Once KingMiner infects a server, it tries to guess the password. When the password is obtained, the malware then downloads and executes a Windows scriptlet file. In order to avoid detection, KingMiner searches for and deletes older versions of itself, then replaces them with new versions that can bypass code emulation, which is a method for detecting malware.
Solomon and Ikan found that the attacker uses three other features to avoid monitoring and detection: a private mining pool with the application programming interface turned off, a wallet not used in public mining pools, and private domains. This drastically reduces the rate at which anti-malware software can detect and remove KingMiner from infected servers.
KingMiner malware has infected servers globally, including in Mexico, India, Norway, and Israel.

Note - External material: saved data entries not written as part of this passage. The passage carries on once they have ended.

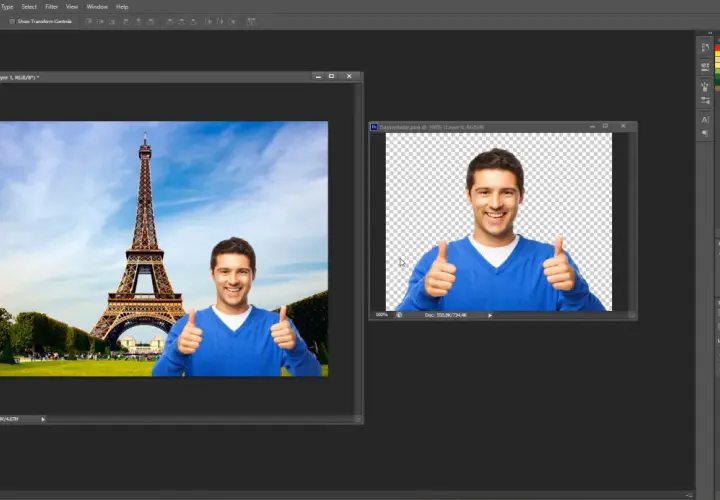The image size is (720, 500).
Task: Enable the Show Transform Controls checkbox
Action: pos(12,22)
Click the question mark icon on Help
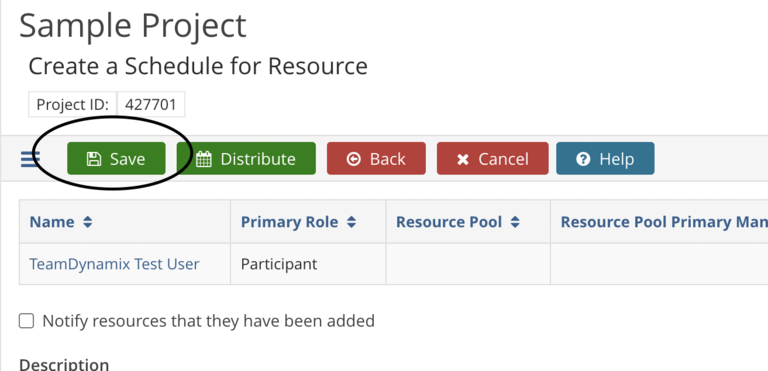The height and width of the screenshot is (371, 768). pos(583,159)
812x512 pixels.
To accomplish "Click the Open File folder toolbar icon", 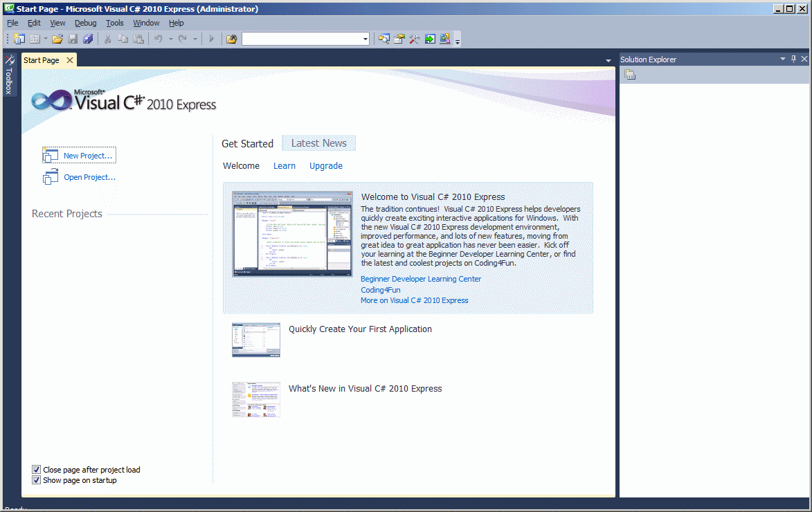I will [57, 39].
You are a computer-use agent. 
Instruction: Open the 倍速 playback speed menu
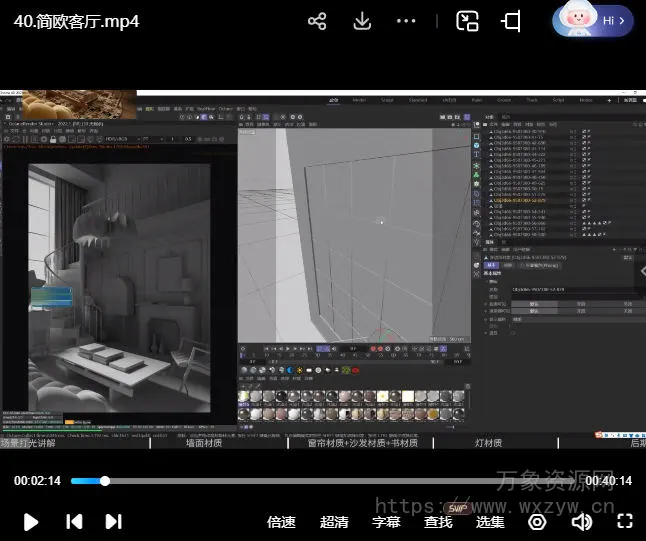(281, 521)
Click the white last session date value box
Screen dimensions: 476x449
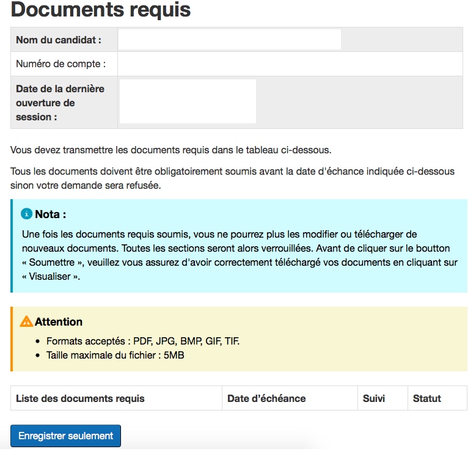[x=188, y=101]

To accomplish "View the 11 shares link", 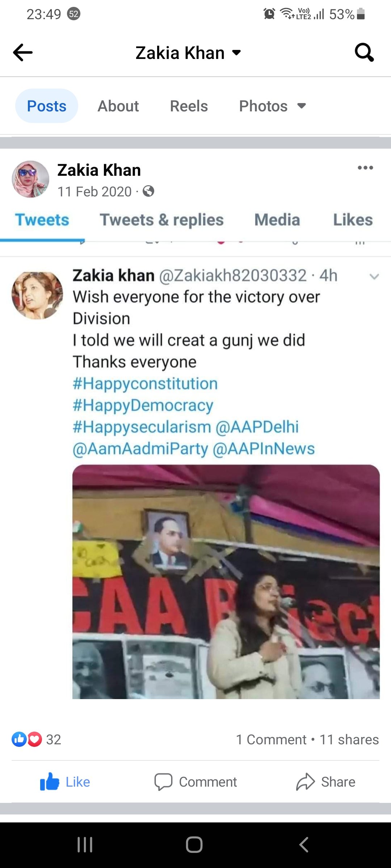I will click(x=349, y=740).
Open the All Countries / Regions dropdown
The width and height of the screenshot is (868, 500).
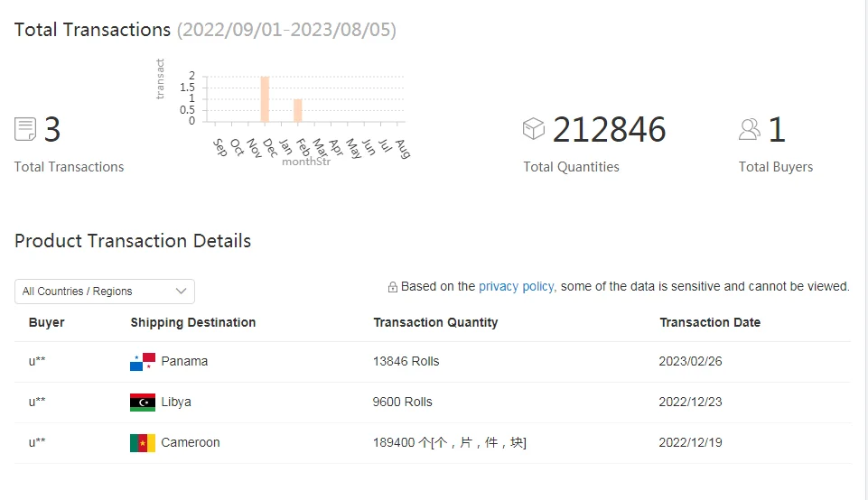104,292
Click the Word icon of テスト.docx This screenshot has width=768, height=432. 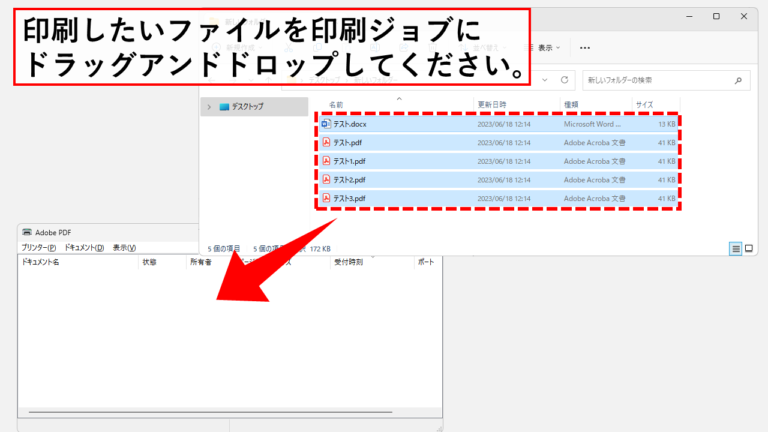(x=326, y=124)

Solomon and Ikan conclude their research with a warning:
"KingMiner is an example of evolving Crypto-Mining malware that can bypass common detection and emulation systems. By implementing simple evasion techniques, the attacker can increase the probability of a successful attack. We predict that such evasion techniques will continue to evolve during 2019 and become a major (and more common) component in Crypto-Mining attacks."
With the proliferation of cryptocurrency, mining malware has become commonplace. In July 2017, ETHNews reported that servers at San Francisco State University had been infected with bitcoin-mining malware. In February of this year, we reported that more than 4,000 websites – including government-run sites – in the US and the UK were hijacked by crypto mining malware. And, just Wednesday, November 28, Kaspersky Lab issued a report warning of the dangers of new crypto-mining malware.